Chest hair spoils the flow of rippling muscle, so glamour models have to get rid of it. Danny had waxed his entire torso, and pulled off a lump of skin. Beauty, it seemed, came at a price.

Jess got to work with foundation cream, smoothing it into his skin. Then she put a black pop sock over her camera - 'to soften the image and wipe out the scars'.

Well, if we couldn't have the romance, there was still the sex. He was going to take his clothes off, right?

It's a tricky business, glamour modelling. You have to take it slowly, get the right mood. And this was Danny's first time. Jess didn't want to rush him.

She kept things relaxed, chatting to Danny throughout the shoot, but keeping him at a slight distance, almost treating him like a younger brother.

'Most of the models are thick,' she said. 'And some are really arrogant and incredibly vain. I think they must practise for hours in front of the mirror. But Danny's quite cute.'

She started with shots of Danny sitting against a wall, wearing jeans and boots and playing cards. He didn't know how to and she had to show him.

The lighting was tricky as he wasn't as muscley as her usual models and she had to arrange the lights to give his torso more definition. Jess directs quite tightly - after a year in the business she knows exactly what she wants - but there was no 'look sexy for the camera'. The most she said to encourage him was 'How sweet,' as he glanced at her through blond lashes.

After two rolls of Danny looking towards the camera, the wall, the cards, the window, he was still wearing most of his clothes. When were we going to get to the glamour?

At last, the third set of pictures was taken with Danny standing by a door. Jess made him undo a fly button or two and look casually down at his crotch.

Then the time had come. 'Get your kit off,' ordered Jess, softening the uncompromising command with a giggled. 'I love saying that.'

She had already asked him if he was well-endowed. 'Not that it makes any difference to me,' she said. 'It's just that it might be embarrassing for the model, appearing in a magazine read by thousands of women if he's not.'

As everybody knows, your average macho hero is naturally well-endowed with an erection to order, but because of the Obscene Publications Act, magazines do not show pictures of erect penises.

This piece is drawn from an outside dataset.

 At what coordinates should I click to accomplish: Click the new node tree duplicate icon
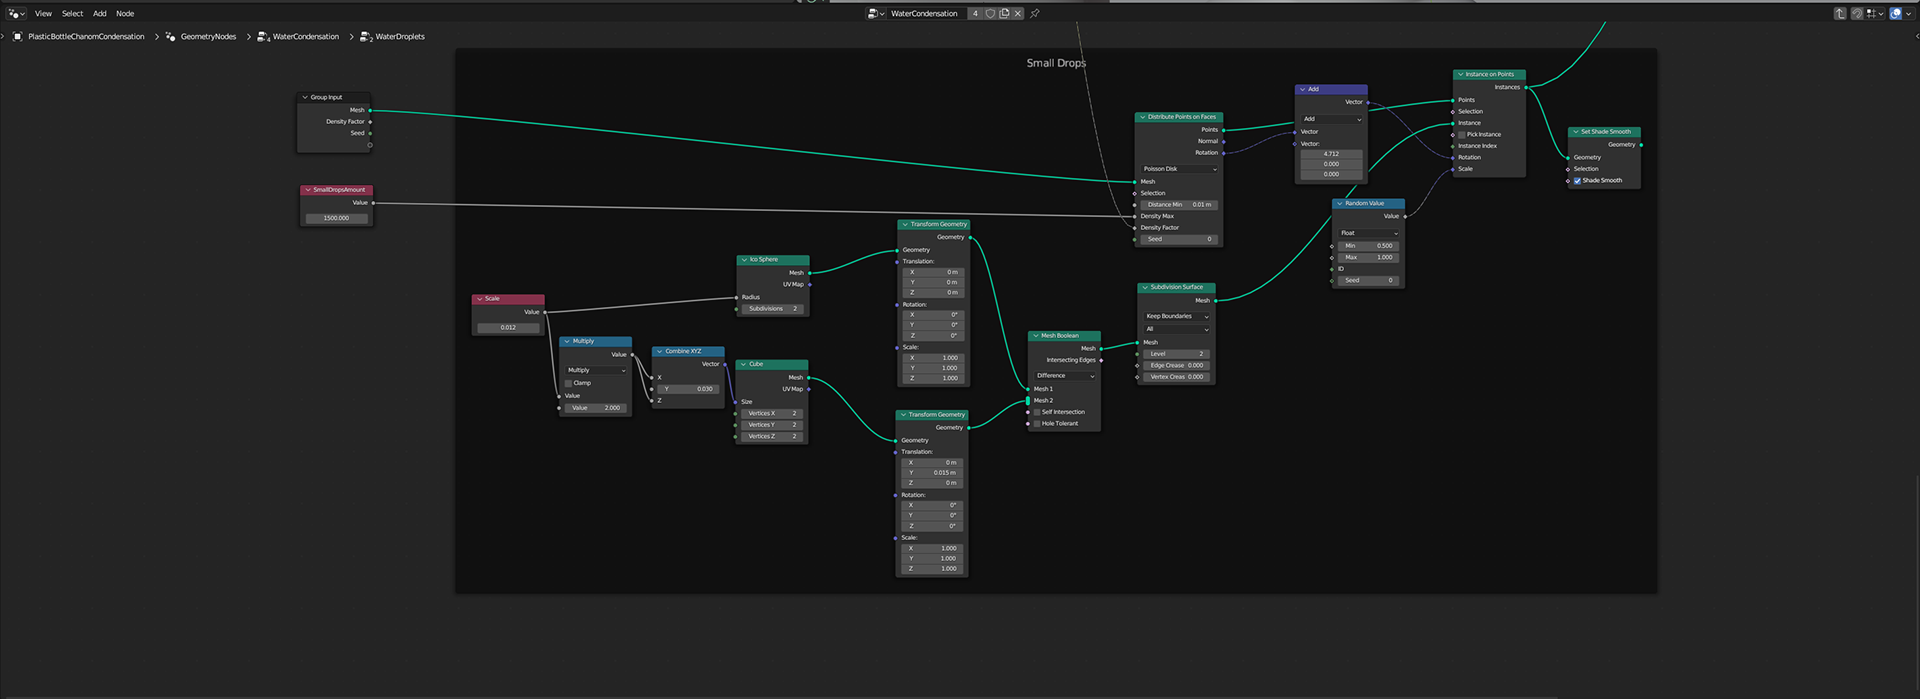pos(1004,13)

But, as Jess said, you don't want a picture of a slug. So the For Women pictures show penises in that twilight zone between slug and erection; swollen but not standing. Danny was ordered to the bathroom to de-slug himself.

This was apparently not an easy thing to do. Danny battled with a reluctant slug for the rest of the day, without success. Lighting could work wonders on puny muscles, but it would not work on Danny's flaccid penis. The readers of For Women would have to be satisfied with a slug after all.

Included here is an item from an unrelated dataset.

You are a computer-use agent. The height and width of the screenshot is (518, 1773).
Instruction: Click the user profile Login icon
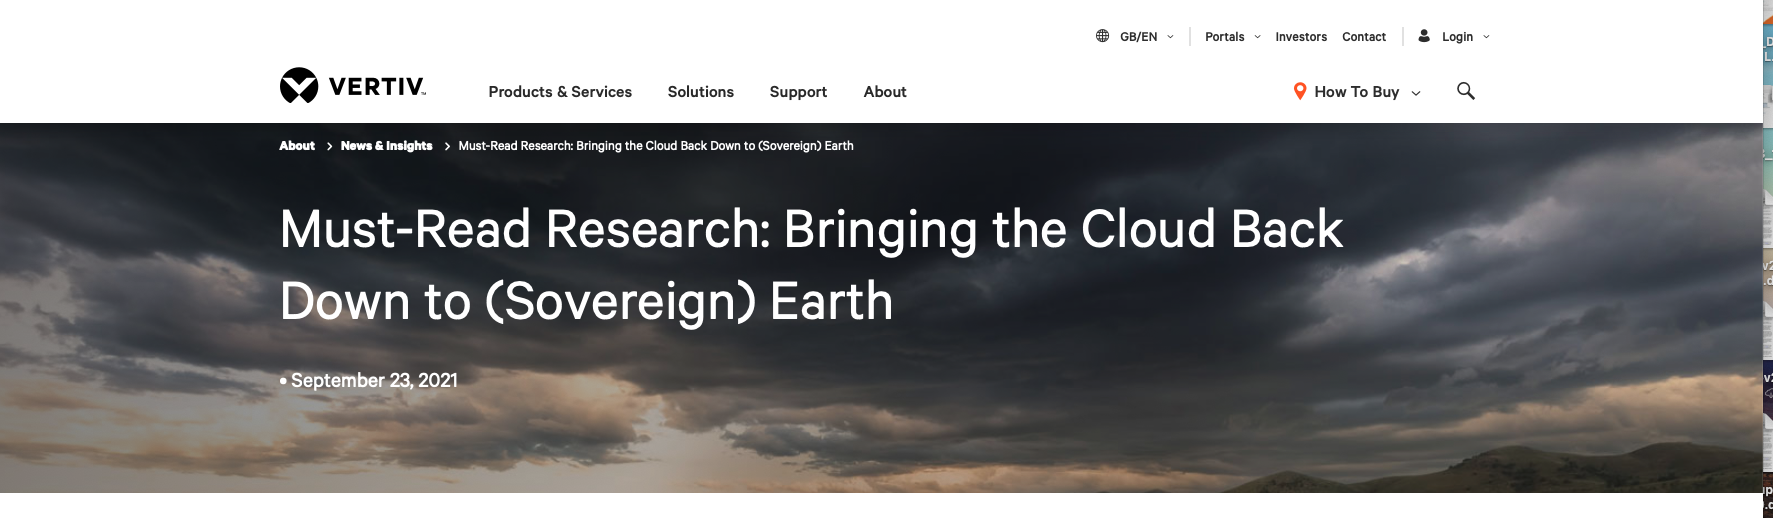[1424, 36]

Jess said that experienced models tie an elastic band around the base of the penis to stop blood flowing out. But if it is done too tightly, or left on too long, it can make a blood vessel burst. My last illusions about glamour modelling slipped away.

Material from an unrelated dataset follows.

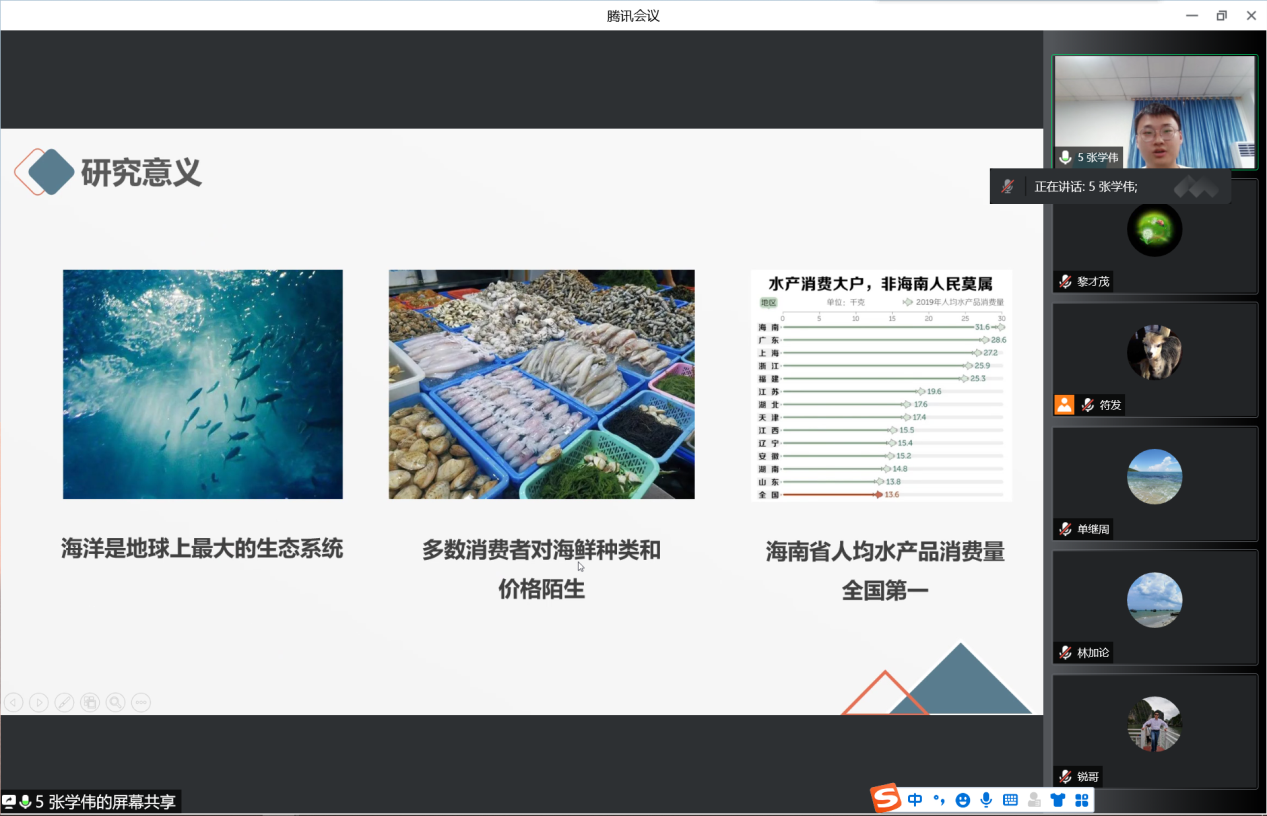This screenshot has width=1267, height=816.
Task: Go to previous slide with back arrow
Action: [13, 703]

Jess took up glamour photography after she left college and started taking her portfolio to employers. 'They said my pictures, which were mostly of naked men, were too rude. So I took them to For Women and they said they weren't rude enough]'

She does not take pictures of nude women. 'That's exploitative because of what they're used for,' she said. 'The porn industry for men is a lot more seedy and the reason is that the pictures are wank material. These pictures are just beautiful men enjoying women admiring their bodies.'

Is it exploitation? It seemed to me that the day had been a process of pain, humiliation and boredom: the classic elements of pornography. In seven hours Danny made pounds 200: good money compared with hairdressing but he has signed away control over what happens to the pictures. Once For Women has used them, they will be sold overseas, and over their lifetime could make Jess up to pounds 11,000.

Glamour models have to be obsessive about their bodies. This can sometimes work out to be expensive. 'I really need to get my balls done,' Danny told Jess. He said he needed plastic surgery to tuck up flaps of loose skin, the male model's equivalent of a facelift.

By the end of the day I was still wondering where the glamour came in.